作業内容:
下の原文から、「エルムドア侯、そして実兄ダイ」で始まり「ヌへと最後の戦いに赴きます。」まで続く部分を、一字も変えずにそのまま再掲せよ。

原文:
···

アルマの行方を追い、各地を奔走するラムザ。しかし、その行く手を阻むのは、人智を超えた存在「ルカヴィ」へと姿を変えたかつての権力者たちでした。
エルムドア侯、そして実兄ダイスダーグ。聖石の力に溺れた者たちが次々と倒れ、名門ベオルブ家の誇りもまた、骨肉の争いの果てに瓦解します。一方で、親友ディリータも自らの野心を成就させるべく、真の目的を剥き出しにし始めました。
事態はついに最終局面へ。教皇フューネラルを暗殺したヴォルマルフは、死都ミュロンドの扉を開く「鍵」であるゲルモニーク聖典をラムザから奪い去ります。命尽き果てる間際の教皇から、入り口がオーボンヌ修道院にあることを告げられたラムザ。妹の救出、そして世界の破滅を阻止するため、すべての因縁が始まった地・オーボンヌへと最後の戦いに赴きます。
ヴォルマルフを追ってオーボンヌ修道院へ
ラムザたちは、ヴォルマルフを追ってオーボンヌ修道院の地下書庫を下ります。最奥に控えていた神殿騎士ローファルがラムザたちを迎え打とうとしますが、やはり力及びません。傷ついたローファルは、ゲルモニーク聖典に記されていた古代の魔法を発動します。すると、床に魔法陣が浮かび上がり、ラムザたちは転送されてしまいます。

···

抜粋データ:
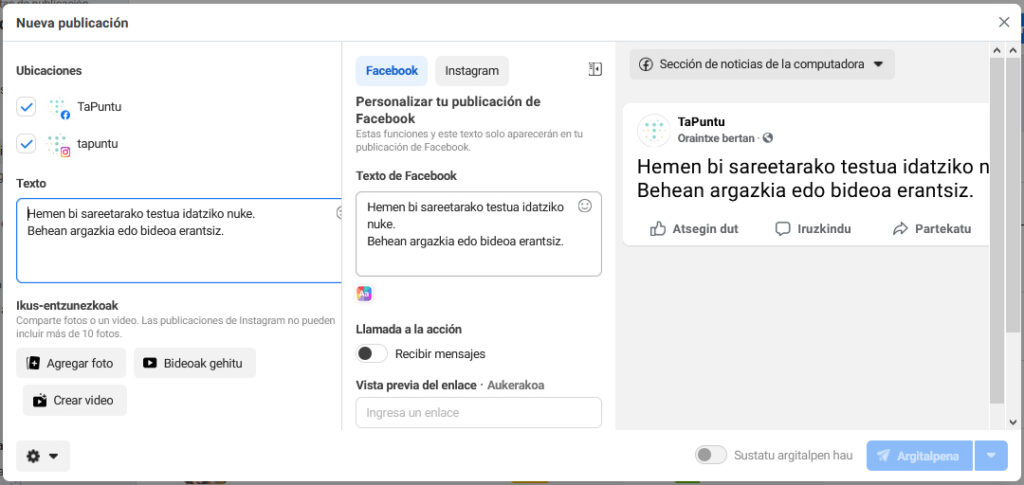Open emoji picker in Facebook text box
The image size is (1024, 485).
(584, 206)
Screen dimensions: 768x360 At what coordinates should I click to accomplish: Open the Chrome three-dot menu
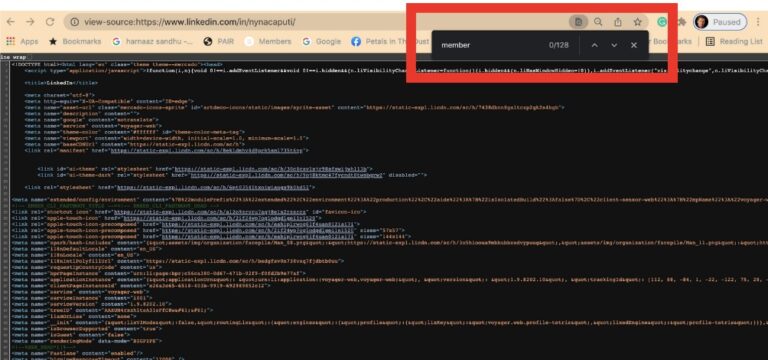(x=759, y=22)
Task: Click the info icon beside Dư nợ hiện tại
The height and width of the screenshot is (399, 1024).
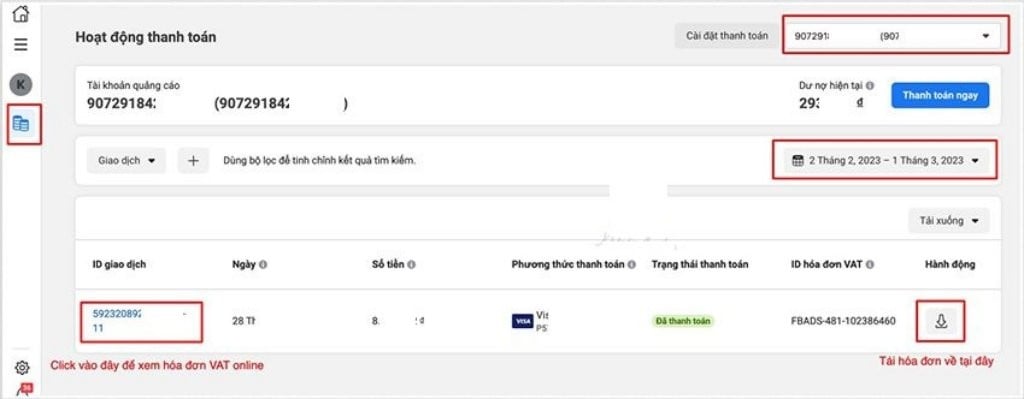Action: click(870, 86)
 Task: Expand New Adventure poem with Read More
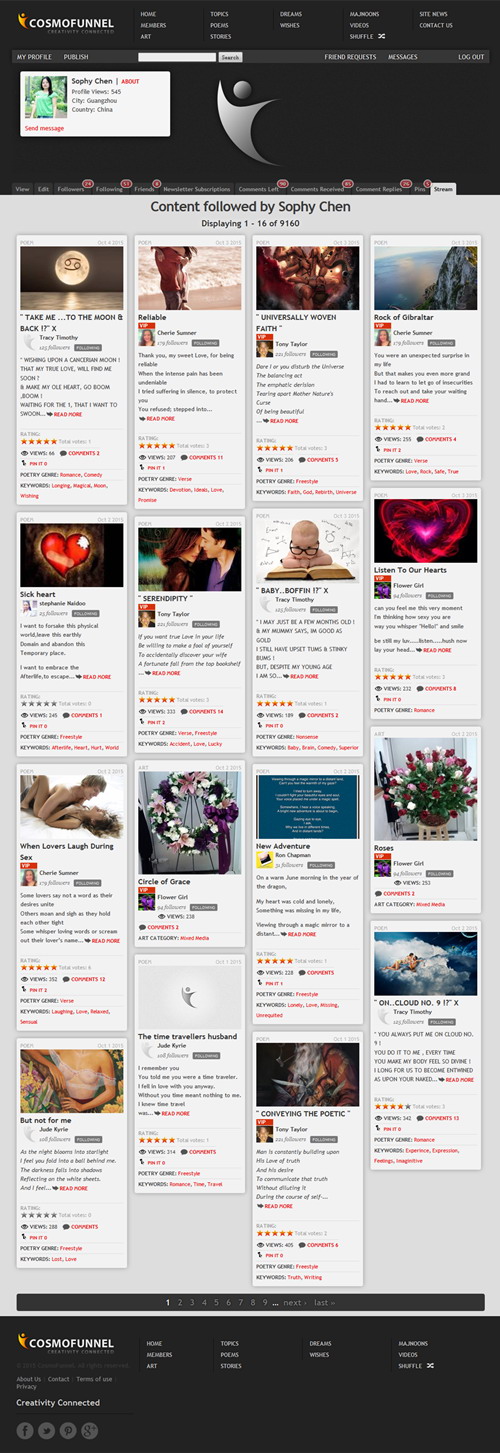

···

解答:
エルムドア侯、そして実兄ダイスダーグ。聖石の力に溺れた者たちが次々と倒れ、名門ベオルブ家の誇りもまた、骨肉の争いの果てに瓦解します。一方で、親友ディリータも自らの野心を成就させるべく、真の目的を剥き出しにし始めました。
事態はついに最終局面へ。教皇フューネラルを暗殺したヴォルマルフは、死都ミュロンドの扉を開く「鍵」であるゲルモニーク聖典をラムザから奪い去ります。命尽き果てる間際の教皇から、入り口がオーボンヌ修道院にあることを告げられたラムザ。妹の救出、そして世界の破滅を阻止するため、すべての因縁が始まった地・オーボンヌへと最後の戦いに赴きます。